● **Assigned task**:
Output, exactly as written, the lines below starting at the line containing "Given: Uncheck NURBS Curves in Show menu" and ending at the line containing "This screenshot has width=664, height=373.". Drop the pictures and keep both end lines.

● **Entries shown**:
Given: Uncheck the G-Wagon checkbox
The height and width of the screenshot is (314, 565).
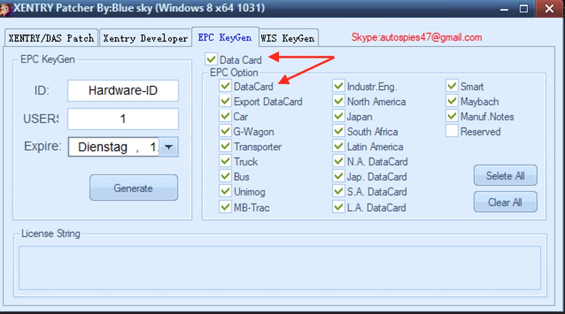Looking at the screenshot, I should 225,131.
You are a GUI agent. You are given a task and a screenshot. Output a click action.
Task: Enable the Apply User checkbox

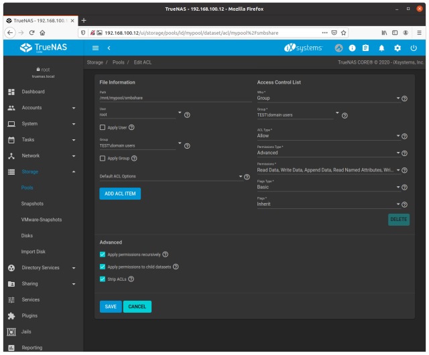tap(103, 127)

---

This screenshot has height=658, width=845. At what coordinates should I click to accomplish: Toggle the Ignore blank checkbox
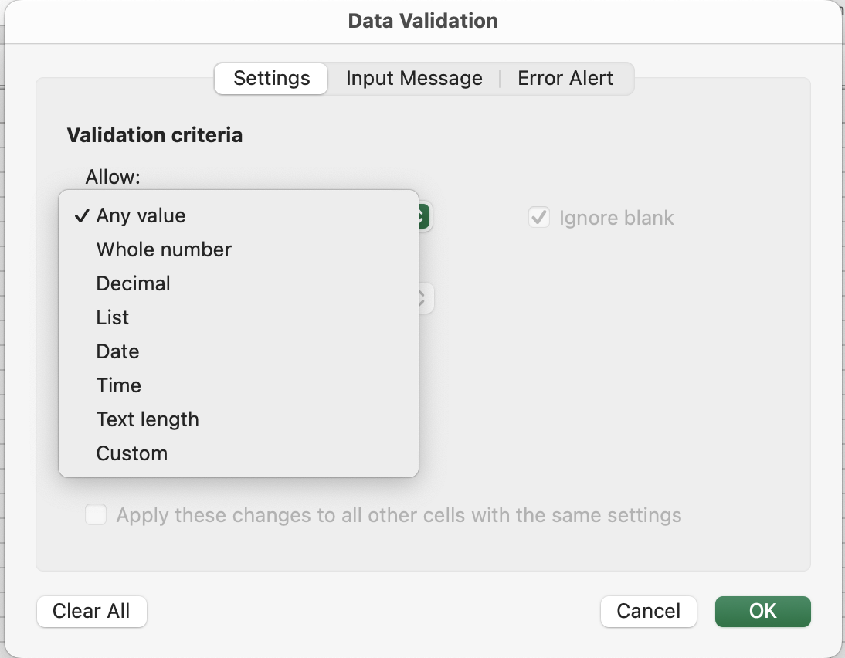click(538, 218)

==

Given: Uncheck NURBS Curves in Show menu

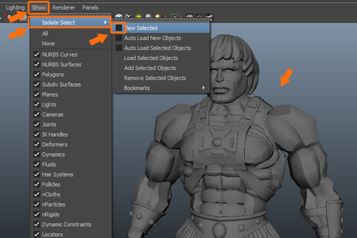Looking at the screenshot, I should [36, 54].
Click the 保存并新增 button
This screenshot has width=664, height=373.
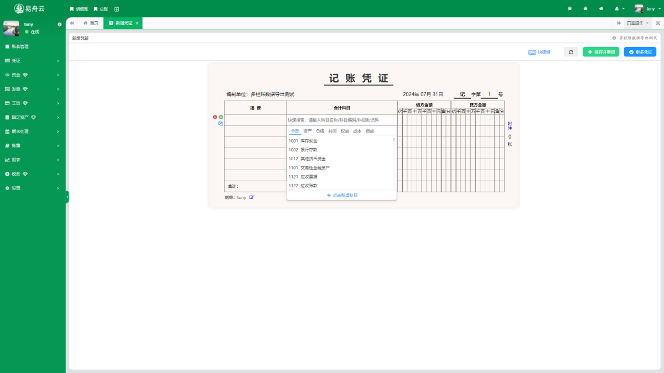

● **Reply**:
Given: Uncheck NURBS Curves in Show menu

Looking at the screenshot, I should [36, 54].
Click the 保存并新增 button
This screenshot has width=664, height=373.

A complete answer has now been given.